ASSIGNMENT: Output only the lines of the entries that follow, starting at the one with "The image size is (767, 490)." and running down to the one with "This screenshot has width=899, height=494.", both included and unchanged.

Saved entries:

_ _ _ _ _ _ _

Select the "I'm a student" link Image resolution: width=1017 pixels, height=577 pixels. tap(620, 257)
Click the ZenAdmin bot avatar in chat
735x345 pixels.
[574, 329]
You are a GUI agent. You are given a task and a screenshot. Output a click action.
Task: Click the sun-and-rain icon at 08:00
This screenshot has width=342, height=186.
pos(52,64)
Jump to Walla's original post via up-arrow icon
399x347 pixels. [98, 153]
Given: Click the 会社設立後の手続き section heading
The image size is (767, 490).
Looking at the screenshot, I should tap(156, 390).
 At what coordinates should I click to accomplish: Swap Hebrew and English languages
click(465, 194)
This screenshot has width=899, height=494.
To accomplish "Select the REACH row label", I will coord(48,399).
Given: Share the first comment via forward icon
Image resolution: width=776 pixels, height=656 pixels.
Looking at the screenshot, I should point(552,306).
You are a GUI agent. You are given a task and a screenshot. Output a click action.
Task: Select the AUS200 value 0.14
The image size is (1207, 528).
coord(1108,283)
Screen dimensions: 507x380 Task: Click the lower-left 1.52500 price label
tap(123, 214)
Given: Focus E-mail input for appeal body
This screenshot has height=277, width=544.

_ _ _ _ _ _ _

ANSWER AREA:
The image size is (767, 490).
Looking at the screenshot, I should tap(156, 390).
 At what coordinates should I click to accomplish: Swap Hebrew and English languages
click(465, 194)
This screenshot has width=899, height=494.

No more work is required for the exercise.